- [Short exercise 1]: In the forum thread about hauling hay bales, what truck does the poster own?
- [Short exercise 2]: Carry on the forum thread about hauling hay bales, starting right after its last line.

- [Document]:
● ● ● ● ●

I got two Arabian mares and one long horn cow. That's why I get them big round roller bales of hay. I got a 2006 Chevy 3/4 ton Silverado four wheel drive. It doesn't have an extended cab nor automatic transmission. Usually I use my flat bed trailer to haul two of them large bales of hay in. This year the hay was hard to get. I only found some small bales and three of them big roller bales. After the small bales got hauled and stacked I had to get them big bales before they got ripped off. My Chevy Silverado could haul two bales in the trailer and one in the bed. I just had to be carefull so it didn't rolle up and hit the cab. That load didn't bother my old style three quarter ton a bit.


----------



## ShinaKonga (Jun 24, 2010)

shovelhead13 said:


> I got two Arabian mares and one long horn cow. That's why I get them big round roller bales of hay. I got a 2006 Chevy 3/4 ton Silverado four wheel drive. It doesn't have an extended cab nor automatic transmission. Usually I use my flat bed trailer to haul two of them large bales of hay in. This year the hay was hard to get. I only found some small bales and three of them big roller bales. After the small bales got hauled and stacked I had to get them big bales before they got ripped off. My Chevy Silverado could haul two bales in the trailer and one in the bed. I just had to be carefull so it didn't rolle up and hit the cab. That load didn't bother my old style three quarter ton a bit.

● ● ● ● ●

- [Raw records]:
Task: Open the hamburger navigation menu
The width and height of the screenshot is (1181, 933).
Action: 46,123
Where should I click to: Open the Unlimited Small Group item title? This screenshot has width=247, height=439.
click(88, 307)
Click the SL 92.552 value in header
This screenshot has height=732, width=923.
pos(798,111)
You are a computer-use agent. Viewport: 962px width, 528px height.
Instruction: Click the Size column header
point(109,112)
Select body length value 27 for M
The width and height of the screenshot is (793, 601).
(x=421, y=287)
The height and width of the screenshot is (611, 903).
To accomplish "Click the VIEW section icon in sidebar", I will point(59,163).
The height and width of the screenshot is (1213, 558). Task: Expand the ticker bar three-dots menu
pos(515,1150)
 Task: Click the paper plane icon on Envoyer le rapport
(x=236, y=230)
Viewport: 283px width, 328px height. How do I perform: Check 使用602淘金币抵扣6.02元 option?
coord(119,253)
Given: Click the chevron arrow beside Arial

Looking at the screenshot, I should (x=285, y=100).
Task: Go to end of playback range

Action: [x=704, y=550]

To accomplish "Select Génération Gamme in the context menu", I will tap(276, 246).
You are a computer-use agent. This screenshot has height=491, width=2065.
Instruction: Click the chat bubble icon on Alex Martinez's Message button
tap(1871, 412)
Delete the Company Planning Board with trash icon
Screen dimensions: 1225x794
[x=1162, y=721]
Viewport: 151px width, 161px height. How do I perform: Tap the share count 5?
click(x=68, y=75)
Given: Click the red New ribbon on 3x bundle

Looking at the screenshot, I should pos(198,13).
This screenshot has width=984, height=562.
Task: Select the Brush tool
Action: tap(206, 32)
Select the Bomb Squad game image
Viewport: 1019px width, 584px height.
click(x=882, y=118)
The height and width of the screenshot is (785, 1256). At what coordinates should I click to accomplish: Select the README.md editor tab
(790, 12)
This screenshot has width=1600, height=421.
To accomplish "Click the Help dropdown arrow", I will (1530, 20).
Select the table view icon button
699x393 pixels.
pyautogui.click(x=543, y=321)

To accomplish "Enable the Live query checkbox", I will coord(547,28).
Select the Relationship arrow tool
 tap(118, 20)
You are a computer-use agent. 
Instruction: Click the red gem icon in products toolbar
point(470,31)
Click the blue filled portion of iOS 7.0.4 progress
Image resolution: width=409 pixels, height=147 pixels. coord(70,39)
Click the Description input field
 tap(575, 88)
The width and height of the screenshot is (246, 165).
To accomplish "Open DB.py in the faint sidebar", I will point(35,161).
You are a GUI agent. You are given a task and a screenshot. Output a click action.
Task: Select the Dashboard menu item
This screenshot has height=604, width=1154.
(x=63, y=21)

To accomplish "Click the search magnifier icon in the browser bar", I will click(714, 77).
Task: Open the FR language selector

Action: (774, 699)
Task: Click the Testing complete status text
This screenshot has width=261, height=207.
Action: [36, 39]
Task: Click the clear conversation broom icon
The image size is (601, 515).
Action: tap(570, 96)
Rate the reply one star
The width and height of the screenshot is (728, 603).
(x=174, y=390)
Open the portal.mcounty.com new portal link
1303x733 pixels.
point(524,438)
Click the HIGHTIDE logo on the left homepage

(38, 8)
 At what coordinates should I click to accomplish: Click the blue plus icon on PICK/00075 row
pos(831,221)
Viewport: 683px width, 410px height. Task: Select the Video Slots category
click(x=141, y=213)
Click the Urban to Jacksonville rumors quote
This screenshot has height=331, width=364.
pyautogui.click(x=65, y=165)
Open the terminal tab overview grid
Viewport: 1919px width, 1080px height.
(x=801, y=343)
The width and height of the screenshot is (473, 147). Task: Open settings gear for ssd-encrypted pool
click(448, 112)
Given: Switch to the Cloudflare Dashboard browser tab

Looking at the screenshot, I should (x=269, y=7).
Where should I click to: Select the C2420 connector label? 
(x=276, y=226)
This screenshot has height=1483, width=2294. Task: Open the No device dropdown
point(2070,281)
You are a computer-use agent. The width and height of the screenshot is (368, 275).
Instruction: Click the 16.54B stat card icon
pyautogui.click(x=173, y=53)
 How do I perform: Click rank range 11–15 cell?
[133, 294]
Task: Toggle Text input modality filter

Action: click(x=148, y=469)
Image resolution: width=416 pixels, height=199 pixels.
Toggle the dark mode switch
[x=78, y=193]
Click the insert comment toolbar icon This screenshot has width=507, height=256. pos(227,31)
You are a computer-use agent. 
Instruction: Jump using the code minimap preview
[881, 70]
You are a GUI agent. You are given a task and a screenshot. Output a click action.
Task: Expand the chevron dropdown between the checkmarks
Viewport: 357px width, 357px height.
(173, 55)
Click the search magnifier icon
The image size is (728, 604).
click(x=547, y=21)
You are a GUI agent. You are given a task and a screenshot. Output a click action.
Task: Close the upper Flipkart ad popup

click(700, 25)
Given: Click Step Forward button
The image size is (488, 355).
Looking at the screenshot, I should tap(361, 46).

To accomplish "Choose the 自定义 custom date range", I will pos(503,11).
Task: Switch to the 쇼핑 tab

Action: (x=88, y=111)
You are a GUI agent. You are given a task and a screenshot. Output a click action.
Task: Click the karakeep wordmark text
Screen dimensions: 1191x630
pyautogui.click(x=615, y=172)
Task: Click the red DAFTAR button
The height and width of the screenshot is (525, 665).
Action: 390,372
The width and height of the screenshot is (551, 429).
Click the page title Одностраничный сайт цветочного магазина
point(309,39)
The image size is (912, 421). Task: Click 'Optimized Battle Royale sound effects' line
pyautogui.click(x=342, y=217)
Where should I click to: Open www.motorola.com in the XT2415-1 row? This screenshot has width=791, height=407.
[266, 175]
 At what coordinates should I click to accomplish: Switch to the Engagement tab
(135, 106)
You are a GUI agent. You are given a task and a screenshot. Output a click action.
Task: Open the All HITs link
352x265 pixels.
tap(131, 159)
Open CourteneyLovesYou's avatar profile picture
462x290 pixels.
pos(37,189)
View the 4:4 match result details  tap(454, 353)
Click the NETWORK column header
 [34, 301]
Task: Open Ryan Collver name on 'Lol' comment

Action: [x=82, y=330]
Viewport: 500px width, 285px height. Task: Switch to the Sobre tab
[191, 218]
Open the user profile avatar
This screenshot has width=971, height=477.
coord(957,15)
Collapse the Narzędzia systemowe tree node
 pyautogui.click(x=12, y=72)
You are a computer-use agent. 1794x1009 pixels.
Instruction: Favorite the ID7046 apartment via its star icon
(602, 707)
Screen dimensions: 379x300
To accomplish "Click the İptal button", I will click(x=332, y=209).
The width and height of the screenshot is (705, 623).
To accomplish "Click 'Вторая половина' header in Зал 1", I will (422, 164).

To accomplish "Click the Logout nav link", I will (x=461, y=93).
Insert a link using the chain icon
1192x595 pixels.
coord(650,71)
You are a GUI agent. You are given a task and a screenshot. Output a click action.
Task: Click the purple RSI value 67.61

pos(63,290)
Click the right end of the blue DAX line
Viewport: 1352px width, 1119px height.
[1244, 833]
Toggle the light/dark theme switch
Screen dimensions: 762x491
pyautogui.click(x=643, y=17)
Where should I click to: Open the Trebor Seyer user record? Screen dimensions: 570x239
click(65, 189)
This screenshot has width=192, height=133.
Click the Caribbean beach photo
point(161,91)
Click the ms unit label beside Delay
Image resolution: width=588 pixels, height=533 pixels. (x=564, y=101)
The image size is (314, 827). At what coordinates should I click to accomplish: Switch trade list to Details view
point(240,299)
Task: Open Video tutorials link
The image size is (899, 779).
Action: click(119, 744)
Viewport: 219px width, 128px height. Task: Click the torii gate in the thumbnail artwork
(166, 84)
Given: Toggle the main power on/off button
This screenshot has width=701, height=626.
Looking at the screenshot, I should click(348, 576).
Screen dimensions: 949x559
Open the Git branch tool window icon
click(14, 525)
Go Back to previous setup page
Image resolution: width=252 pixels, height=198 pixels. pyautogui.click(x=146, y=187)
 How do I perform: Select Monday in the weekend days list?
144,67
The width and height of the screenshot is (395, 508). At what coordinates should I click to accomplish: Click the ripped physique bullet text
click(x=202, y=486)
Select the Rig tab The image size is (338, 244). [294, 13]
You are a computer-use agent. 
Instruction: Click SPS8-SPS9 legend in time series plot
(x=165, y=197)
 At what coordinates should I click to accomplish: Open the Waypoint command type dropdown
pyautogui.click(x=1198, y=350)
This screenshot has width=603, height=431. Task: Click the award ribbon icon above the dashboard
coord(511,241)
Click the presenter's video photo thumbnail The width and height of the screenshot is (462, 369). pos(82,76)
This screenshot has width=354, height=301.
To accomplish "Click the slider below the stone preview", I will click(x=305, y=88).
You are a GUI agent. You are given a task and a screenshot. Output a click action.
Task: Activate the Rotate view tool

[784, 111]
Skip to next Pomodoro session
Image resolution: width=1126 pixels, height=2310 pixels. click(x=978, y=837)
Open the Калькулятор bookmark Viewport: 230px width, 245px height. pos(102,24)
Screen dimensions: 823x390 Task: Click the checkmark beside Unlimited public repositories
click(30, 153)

● ● ● ● ●

- [Exercise output 1]: A 2006 Chevy 3/4 ton Silverado four wheel drive.

- [Exercise output 2]:
I'm talking about hauling horses...


----------



## VT Trail Trotters (Jul 21, 2011)

ShinaKonga said:


> Yes, me and Tia usually get carried away any time we end up on the same thread. :lol:
> 
> You can haul with a Jeep Liberty? Dang, if I was a jeep girl I'd be in luck! As for the Dodges, hows the gas mileage on them? I can only be having one car right now, and I don't want to be shelling out 13-15 mpg to drive to work if I have another option.
> V8 is an engine term, right? Is that the amount of cylinders, such as the six I have in my Ranger? Taking a guess here so I don't start assuming things.


Well Shina, on a 2011 Dodge 1500 with the Hemi it is 20 mpg better than out V6 Jeep. That only gets 15 mpg, makes no sense to me.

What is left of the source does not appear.